[What to do] Please arrange the following data as a numbered list, leaving out any blank lines.

[Rows]
---*---
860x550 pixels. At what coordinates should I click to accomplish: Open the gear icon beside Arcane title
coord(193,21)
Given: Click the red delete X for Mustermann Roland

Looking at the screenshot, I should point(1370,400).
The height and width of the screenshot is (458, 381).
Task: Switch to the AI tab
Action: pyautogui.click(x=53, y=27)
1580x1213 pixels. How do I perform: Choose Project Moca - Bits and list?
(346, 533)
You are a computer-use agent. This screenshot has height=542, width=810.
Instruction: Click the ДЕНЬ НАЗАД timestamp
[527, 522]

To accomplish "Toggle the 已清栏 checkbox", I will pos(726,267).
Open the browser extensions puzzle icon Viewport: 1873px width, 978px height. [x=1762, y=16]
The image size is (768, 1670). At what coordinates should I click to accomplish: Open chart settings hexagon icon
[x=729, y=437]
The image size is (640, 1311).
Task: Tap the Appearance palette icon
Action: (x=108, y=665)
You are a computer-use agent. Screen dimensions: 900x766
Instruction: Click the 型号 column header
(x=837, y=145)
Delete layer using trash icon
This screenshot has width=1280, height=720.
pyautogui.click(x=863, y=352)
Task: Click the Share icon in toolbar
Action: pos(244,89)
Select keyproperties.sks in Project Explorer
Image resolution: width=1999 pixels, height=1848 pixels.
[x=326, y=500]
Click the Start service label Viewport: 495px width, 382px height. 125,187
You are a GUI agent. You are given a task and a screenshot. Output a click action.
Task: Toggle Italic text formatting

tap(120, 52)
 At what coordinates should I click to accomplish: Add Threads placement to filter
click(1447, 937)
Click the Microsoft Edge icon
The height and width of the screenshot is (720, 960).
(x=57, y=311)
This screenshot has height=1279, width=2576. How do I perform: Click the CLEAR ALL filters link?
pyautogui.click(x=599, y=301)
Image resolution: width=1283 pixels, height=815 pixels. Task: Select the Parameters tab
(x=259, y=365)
---*---
[Written reply]
1. 860x550 pixels. At what coordinates should I click to accomplish: Open the gear icon beside Arcane title
2. coord(193,21)
3. Given: Click the red delete X for Mustermann Roland
4. Looking at the screenshot, I should point(1370,400).
5. The height and width of the screenshot is (458, 381).
6. Task: Switch to the AI tab
7. Action: pyautogui.click(x=53, y=27)
8. 1580x1213 pixels. How do I perform: Choose Project Moca - Bits and list?
9. (346, 533)
10. You are a computer-use agent. This screenshot has height=542, width=810.
11. Instruction: Click the ДЕНЬ НАЗАД timestamp
12. [527, 522]
13. To accomplish "Toggle the 已清栏 checkbox", I will pos(726,267).
14. Open the browser extensions puzzle icon Viewport: 1873px width, 978px height. [x=1762, y=16]
15. The image size is (768, 1670). At what coordinates should I click to accomplish: Open chart settings hexagon icon
16. [x=729, y=437]
17. The image size is (640, 1311).
18. Task: Tap the Appearance palette icon
19. Action: (x=108, y=665)
20. You are a computer-use agent. Screen dimensions: 900x766
21. Instruction: Click the 型号 column header
22. (x=837, y=145)
23. Delete layer using trash icon
24. This screenshot has width=1280, height=720.
25. pyautogui.click(x=863, y=352)
26. Task: Click the Share icon in toolbar
27. Action: pos(244,89)
28. Select keyproperties.sks in Project Explorer
29. Image resolution: width=1999 pixels, height=1848 pixels.
30. [x=326, y=500]
31. Click the Start service label Viewport: 495px width, 382px height. 125,187
32. You are a GUI agent. You are given a task and a screenshot. Output a click action.
33. Task: Toggle Italic text formatting
34. tap(120, 52)
35.  At what coordinates should I click to accomplish: Add Threads placement to filter
36. click(1447, 937)
37. Click the Microsoft Edge icon
38. The height and width of the screenshot is (720, 960).
39. (x=57, y=311)
40. This screenshot has height=1279, width=2576. How do I perform: Click the CLEAR ALL filters link?
41. pyautogui.click(x=599, y=301)
42. Image resolution: width=1283 pixels, height=815 pixels. Task: Select the Parameters tab
43. (x=259, y=365)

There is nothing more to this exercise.